------ DOCUMENT EXCERPT ------
Brave Blogger: Yoani Sanchez, then an internationally famous Cuban dissident blogger, speaks at the Freedom Tower of Miami Dade College in downtown Miami on April 1, 2013, a year before she, her husband and colleagues started the independent Cuban online newspaper 14ymedio.
Lynne Sladky
Brave Blogger: Yoani Sanchez, then an internationally famous Cuban dissident blogger, speaks at the Freedom Tower of Miami Dade College in downtown Miami on April 1, 2013, a year before she, her husband and colleagues started the independent Cuban online newspaper 14ymedio.

In 2013, Yoani Sánchez was already an international celebrity thanks Generación Y, her candid and critical blog about life under Cuba’s communist regime. Time Magazine had included her on its list of the world's 100 most influential people. When she visited Miami that year, she was enthusiastically hailed at venues like the downtown Freedom Tower as a fresher, more hopeful face of Cuban dissent.

But Sánchez had an even bolder second act up her sleeve.

“During that visit to Miami I began to feel what was missing in Cuba was a real and professional independent daily journalism outlet” to underpin that nonconformity, Sánchez told WLRN from Havana.
------
WORK INSTRUCTIONS:
**a)** Render the sentence "But Sánchez had an even bolder second act up her sleeve." from the article on Yoani Sánchez into Spanish.
**b)** Transcribe the part of the Yoani Sánchez article that begins at the words "In 2013, Yoani" and stops after "WLRN from Havana.".
------ RECORDS SHOWN ------
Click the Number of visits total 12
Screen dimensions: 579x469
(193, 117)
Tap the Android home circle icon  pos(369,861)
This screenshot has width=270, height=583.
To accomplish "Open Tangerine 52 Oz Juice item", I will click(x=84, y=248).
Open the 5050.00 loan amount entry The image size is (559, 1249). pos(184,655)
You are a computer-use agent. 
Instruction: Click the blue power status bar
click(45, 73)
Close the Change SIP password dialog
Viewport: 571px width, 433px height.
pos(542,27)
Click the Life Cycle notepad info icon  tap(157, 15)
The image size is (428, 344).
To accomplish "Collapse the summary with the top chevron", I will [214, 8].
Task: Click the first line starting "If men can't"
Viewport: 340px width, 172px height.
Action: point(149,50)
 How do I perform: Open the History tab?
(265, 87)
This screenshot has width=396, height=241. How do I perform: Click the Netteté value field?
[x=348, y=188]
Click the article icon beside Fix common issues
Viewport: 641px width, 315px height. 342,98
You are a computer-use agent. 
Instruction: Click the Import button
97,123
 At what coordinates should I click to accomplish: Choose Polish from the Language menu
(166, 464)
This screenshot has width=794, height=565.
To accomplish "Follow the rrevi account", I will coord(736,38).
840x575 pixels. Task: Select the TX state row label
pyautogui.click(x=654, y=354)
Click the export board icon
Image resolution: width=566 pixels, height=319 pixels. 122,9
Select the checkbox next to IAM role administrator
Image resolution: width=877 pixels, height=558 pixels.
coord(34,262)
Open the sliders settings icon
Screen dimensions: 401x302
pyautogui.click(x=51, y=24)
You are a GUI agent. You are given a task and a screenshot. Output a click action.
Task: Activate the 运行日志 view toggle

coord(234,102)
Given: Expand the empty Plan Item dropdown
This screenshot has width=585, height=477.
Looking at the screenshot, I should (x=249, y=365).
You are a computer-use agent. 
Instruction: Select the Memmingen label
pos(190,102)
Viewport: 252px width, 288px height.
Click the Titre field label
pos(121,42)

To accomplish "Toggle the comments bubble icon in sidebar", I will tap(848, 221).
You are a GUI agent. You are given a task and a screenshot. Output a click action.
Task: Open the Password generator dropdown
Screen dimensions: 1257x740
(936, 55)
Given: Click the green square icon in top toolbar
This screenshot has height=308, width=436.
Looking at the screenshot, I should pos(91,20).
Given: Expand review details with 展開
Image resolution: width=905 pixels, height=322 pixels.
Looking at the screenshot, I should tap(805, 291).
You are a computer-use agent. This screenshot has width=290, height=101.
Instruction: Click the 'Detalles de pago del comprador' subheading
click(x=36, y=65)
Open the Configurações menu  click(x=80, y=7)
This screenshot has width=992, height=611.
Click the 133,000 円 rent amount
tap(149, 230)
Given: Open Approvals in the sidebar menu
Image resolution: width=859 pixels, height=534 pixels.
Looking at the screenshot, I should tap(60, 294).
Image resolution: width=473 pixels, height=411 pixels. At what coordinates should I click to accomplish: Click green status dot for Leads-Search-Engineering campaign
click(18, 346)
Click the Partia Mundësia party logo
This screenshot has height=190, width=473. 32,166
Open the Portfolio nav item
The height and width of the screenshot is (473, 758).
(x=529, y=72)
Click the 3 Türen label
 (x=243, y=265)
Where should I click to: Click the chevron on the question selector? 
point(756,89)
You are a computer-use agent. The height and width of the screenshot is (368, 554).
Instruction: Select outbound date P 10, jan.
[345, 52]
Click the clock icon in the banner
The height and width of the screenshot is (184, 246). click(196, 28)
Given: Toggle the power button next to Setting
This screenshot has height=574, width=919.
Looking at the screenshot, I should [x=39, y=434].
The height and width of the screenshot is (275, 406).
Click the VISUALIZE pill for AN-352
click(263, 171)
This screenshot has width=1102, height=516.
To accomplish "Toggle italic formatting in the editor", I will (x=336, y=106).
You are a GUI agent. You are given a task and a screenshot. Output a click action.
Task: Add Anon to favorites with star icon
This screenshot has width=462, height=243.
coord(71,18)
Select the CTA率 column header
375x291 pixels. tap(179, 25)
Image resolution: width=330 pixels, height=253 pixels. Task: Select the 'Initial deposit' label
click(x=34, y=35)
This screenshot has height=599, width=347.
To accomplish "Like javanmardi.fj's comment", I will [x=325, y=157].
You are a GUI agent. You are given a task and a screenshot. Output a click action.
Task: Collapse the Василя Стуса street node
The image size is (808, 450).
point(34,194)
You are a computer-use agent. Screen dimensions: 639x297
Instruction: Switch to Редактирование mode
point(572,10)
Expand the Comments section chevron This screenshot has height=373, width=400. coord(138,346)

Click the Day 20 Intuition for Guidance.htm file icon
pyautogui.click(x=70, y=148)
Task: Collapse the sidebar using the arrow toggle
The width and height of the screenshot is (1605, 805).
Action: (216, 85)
------
TASK ANSWERS:
**a)** Pero Sánchez guardaba un segundo acto aún más audaz bajo la manga.

**b)**
In 2013, Yoani Sánchez was already an international celebrity thanks Generación Y, her candid and critical blog about life under Cuba’s communist regime. Time Magazine had included her on its list of the world's 100 most influential people. When she visited Miami that year, she was enthusiastically hailed at venues like the downtown Freedom Tower as a fresher, more hopeful face of Cuban dissent.

But Sánchez had an even bolder second act up her sleeve.

“During that visit to Miami I began to feel what was missing in Cuba was a real and professional independent daily journalism outlet” to underpin that nonconformity, Sánchez told WLRN from Havana.